Adherence to treatment for patients diagnosed with substance use disorder (SUD) is a constant issue. Patients with SUD are at an increased risk of discharging against medical advice (AMA) as compared to patients without SUD. (1) AMA discharges correlate with increases in thirty-day mortality rates, and cause an increased variance in bed occupation which raises costs and is detrimental to revenue.1-4 Shepard Health hypothesizes that a predictive model can be developed to identify patients at higher risk for leaving AMA and the associative causes for this course of action.

Methods

A chart review was conducted utilizing electronic data sources at a behavioral health and SUD inpatient hospital, to identify risk factors associated with patients leaving AMA from SUD treatment. Utilizing logistic regression and machine learning algorithms, we developed models to predict the probability of a patient leaving AMA.

Results

There were more than 7,000 eligible patients discharged during the period of the study. Utilizing logistic regression analysis, the following variables produced the most accurate model with a prediction accuracy of 91%:

•       Age

•       Days in treatment

•       Wait time

•       Preliminary dosage amount

•       Time to first dose

•       First COWS total score

•       Difference between first and last COWS total score

•       Most recent COWS total score

•       Admission day 

•       Time from admission to first COWS assessment

 

Six classificatory machine learning algorithms were tested: logistic regression, random forests, extreme gradient boosting, support vector machines, lasso/elastic-net regularized generalized linear models, and neural networks.

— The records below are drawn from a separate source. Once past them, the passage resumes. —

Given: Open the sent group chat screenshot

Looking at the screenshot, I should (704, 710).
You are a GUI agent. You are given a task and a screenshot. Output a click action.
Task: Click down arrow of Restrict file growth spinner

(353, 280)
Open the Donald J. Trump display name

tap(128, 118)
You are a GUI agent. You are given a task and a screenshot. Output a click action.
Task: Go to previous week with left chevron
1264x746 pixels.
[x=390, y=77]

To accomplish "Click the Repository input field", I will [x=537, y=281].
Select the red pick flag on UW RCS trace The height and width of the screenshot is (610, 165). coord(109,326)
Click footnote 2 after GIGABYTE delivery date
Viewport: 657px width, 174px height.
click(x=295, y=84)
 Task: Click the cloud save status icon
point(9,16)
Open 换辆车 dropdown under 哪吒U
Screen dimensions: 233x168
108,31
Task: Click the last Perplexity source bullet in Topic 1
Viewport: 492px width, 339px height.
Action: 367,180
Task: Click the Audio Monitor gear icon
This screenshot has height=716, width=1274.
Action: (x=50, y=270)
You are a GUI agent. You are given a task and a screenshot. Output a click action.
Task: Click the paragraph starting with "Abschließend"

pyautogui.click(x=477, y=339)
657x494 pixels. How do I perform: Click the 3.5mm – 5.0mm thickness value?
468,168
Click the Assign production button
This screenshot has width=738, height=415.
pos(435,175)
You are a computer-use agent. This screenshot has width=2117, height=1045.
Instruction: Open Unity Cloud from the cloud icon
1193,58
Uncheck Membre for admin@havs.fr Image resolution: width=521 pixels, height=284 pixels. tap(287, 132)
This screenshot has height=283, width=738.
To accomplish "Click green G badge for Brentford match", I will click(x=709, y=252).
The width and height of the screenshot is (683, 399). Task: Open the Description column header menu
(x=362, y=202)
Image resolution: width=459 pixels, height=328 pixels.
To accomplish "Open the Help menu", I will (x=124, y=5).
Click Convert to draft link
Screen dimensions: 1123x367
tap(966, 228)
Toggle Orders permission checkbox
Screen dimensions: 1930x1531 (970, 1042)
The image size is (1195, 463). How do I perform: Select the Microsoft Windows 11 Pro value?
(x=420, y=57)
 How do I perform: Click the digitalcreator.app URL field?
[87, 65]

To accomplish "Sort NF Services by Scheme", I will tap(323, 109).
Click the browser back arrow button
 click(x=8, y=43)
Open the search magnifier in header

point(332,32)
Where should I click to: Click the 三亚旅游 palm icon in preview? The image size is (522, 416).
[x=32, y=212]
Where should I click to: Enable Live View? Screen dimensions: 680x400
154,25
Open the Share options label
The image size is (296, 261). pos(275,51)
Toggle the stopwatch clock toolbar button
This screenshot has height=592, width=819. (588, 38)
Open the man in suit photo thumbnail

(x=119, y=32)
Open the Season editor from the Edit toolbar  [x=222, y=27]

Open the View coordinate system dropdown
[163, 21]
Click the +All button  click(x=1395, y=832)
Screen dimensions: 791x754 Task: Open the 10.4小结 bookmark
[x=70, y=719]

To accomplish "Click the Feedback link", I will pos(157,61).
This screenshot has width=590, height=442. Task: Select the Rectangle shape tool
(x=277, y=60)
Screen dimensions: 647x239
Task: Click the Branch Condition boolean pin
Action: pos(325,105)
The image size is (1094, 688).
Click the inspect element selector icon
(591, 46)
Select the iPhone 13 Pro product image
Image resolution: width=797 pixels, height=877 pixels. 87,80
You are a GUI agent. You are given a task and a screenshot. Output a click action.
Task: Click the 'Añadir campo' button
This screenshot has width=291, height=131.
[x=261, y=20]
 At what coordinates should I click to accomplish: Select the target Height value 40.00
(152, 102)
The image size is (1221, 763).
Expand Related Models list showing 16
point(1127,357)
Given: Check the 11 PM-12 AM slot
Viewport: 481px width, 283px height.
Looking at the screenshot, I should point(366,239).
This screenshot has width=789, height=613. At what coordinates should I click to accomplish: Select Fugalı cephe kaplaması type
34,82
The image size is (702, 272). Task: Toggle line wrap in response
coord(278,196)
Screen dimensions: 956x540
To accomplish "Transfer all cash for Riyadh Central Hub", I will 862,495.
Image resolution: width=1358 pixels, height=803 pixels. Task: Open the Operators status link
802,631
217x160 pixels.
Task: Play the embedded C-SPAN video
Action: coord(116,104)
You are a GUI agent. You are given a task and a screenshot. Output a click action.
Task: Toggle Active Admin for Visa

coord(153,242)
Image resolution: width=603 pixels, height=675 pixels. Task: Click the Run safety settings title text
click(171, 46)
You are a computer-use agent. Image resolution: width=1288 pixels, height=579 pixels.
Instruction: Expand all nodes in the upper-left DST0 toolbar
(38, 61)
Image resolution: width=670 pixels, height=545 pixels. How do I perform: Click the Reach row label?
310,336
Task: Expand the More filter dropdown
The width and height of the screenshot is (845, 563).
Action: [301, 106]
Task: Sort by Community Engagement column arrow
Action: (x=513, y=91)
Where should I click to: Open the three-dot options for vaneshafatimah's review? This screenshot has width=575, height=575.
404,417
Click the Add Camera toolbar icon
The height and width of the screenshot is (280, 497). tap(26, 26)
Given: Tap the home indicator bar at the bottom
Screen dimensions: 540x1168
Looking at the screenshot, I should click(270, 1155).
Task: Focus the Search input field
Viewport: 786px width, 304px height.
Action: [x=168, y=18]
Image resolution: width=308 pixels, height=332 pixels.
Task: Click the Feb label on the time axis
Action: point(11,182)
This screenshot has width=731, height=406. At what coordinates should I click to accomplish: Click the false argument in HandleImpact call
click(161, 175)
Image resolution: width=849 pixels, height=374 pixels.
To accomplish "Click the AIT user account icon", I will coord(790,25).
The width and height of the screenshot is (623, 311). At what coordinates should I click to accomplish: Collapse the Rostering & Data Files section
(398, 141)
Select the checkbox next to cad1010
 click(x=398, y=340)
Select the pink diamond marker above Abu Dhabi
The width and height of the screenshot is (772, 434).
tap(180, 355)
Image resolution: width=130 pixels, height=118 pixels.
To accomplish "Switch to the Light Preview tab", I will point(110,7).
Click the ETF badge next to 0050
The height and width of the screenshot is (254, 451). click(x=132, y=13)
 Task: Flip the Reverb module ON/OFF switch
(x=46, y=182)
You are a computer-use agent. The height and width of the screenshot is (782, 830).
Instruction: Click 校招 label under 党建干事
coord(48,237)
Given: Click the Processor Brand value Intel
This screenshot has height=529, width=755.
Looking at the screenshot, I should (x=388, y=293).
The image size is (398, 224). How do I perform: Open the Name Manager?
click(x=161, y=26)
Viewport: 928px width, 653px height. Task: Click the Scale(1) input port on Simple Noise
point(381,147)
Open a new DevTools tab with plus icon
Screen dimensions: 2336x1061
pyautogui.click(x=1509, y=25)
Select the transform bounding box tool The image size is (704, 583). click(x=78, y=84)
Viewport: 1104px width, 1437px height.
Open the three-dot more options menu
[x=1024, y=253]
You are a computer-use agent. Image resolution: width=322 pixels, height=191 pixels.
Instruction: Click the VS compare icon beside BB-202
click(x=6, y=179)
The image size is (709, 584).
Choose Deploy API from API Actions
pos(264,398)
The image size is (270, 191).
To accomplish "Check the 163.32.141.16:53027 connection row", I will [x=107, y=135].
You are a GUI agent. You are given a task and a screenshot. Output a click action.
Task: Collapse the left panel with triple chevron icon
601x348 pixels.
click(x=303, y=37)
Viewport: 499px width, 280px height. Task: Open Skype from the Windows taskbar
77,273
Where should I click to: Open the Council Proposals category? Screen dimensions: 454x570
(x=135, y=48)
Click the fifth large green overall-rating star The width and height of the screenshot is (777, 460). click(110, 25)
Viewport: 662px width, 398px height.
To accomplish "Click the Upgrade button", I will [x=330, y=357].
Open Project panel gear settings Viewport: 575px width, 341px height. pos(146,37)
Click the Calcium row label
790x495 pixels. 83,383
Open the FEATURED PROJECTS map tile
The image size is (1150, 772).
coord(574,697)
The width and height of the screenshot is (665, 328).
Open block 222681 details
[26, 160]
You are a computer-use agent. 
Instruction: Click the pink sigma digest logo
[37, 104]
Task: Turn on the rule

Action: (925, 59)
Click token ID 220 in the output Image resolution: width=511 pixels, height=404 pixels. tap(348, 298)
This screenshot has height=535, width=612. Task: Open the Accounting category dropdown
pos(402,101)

The Extreme Gradient Boosting model had the bests results with an 0.93 area under curve value. The following variables produced the most accurate model:

•       Age 

•       Days in treatment

•       First medication dose amount 

•       Second medication dose amount 

•       Opioid Diagnosis 

•       Alcohol Diagnosis 

•       Last COWS total score 

For both methods of modeling, days in treatment is a highly influential variable. Upon further analysis, patients were significantly more likely to leave AMA in Day 2 to Day 4. This result aligns with similar findings around readmissions, highlighting the existence of a period of time when interventions are critical to ensure positive outcomes.

Discharge AMA Rates by Number of Days Patient is in Treatment: With Trend Line of Best Fit

Discussion

To minimize the risk of patients leaving AMA, providers must identify associative risk factors and implement mitigating interventions. There is limited data available on AMA risk factors, and the data that exists is mostly linked to patient demographics. Healthcare facilities cannot control patient demographics, so risk factors linked to operations and treatment protocols are essential to eliminating unplanned discharges and reducing occupancy volatility.

Analyzing risk factors for AMA via machine learning provides key indicators where clinical and operational interventions can be implemented. An initial intervention implemented was a real-time dashboard for providers and administrators to monitor patients’ risk for AMA and assign resources and interventions to address patient needs.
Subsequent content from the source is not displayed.